Sunday, September 16, 2007

Lovers of Delfhaven

Delfhaven

In a neighbouring suburb there used to be a coffee shop, a quaint place with huge windows and creaking wooden floors. A friend and I used to meet there occasionally to catch up and share news. Across the road is a jumbly old house filled with memories and ghosts. I recall sitting in the coffee shop waiting for Jane to turn up. I had my notebook out, as writers often do… It was then that I felt a presence. A woman, watching me, assessing me. I tuned in, susceptible as I am to these beings who’ve gone without going. She had a story to tell and as I listened and waited this is what flowed from my pen…


Daffodil yellow window frames, with matching awnings billowing on the wind. A yellow tin roof. Sash windows and potted geraniums and marigolds behind a bleached white picket fence. A house with a story to tell…
Fairy cakes on a refectory table. Autumnal chrysanthemums in a red enamel jug. Scrubbed wooden floor and tall airy windows. Illumination from a gleaming brass chandelier. A coffee shop now. Called Gryphons – with a story to tell…
There’s a ghost, I can feel her presence and her memories, drifting, watching, whispering with the breeze.
Smells of coffee linger on the air.
Empty soda bottles with violet blue statice stuffed in their necks.
I hear a rustle of old lace and a giggle – girlish yet cracked. She is amused, curious, shy and yet… She too has a story to tell.
He lived in the house opposite behind the daffodil yellow window frames. She is a ghost now, he was a ghost then but she loved him, even through his moods when the pots would fly and the shutters bang as he declared his frustration at being no longer fully alive.
The house with the yellow windows – Delfhaven…
The curtain in the upstairs room trembles, now as it did then.

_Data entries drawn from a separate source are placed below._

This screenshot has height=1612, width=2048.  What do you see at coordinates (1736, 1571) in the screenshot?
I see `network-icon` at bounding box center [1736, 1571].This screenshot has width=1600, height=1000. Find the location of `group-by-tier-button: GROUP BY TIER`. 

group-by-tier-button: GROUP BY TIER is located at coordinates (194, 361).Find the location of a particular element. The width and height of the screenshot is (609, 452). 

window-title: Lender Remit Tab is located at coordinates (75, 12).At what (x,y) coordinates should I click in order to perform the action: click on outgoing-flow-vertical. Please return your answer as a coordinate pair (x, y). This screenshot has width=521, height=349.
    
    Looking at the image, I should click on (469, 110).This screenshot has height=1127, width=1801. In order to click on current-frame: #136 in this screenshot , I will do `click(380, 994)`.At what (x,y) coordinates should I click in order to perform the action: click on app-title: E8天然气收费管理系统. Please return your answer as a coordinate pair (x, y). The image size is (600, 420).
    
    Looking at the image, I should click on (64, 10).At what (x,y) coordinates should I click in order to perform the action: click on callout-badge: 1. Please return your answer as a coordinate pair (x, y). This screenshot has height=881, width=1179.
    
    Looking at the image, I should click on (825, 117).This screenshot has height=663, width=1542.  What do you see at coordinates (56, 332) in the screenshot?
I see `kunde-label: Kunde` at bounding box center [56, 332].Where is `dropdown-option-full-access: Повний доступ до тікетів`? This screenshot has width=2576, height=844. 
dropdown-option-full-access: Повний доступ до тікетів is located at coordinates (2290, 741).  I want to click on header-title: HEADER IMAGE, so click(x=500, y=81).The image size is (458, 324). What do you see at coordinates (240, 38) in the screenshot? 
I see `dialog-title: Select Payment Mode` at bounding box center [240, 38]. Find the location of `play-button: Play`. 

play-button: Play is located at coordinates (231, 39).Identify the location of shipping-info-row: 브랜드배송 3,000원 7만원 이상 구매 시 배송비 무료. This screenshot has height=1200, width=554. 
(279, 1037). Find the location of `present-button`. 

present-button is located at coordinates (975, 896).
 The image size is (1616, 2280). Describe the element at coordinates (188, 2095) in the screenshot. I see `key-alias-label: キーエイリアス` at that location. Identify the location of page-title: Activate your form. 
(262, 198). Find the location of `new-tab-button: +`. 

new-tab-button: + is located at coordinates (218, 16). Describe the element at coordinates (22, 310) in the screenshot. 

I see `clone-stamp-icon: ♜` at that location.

I think I see a pale hand, just as she thought she did.
Yes, I hear her whisper through the clatter of teacups.
“I did. I saw him watching me, felt his eyes upon me…”
The floorboard creaks. She knows I am here, am listening, like she listened to him. She edges closer, stepping through the waitress, who unseeing, moves on.
“We were lovers,” she whispers and across the road, I sense him sigh.


I never finished writing the story – never really started it – there were other things that came along, as there always are. But last week I drove past the house and as I waited in the traffic to make the crossing into the side road, I felt them again. Both of them, him and her, still waiting for their story to be told. They know I’m out here, I know they’re in there. The coffee shop has closed but I shall have to find a place sit nearby so I can listen to their story… For it seems to me they want it told to the world. But in the meanwhile the gryphons watch over them.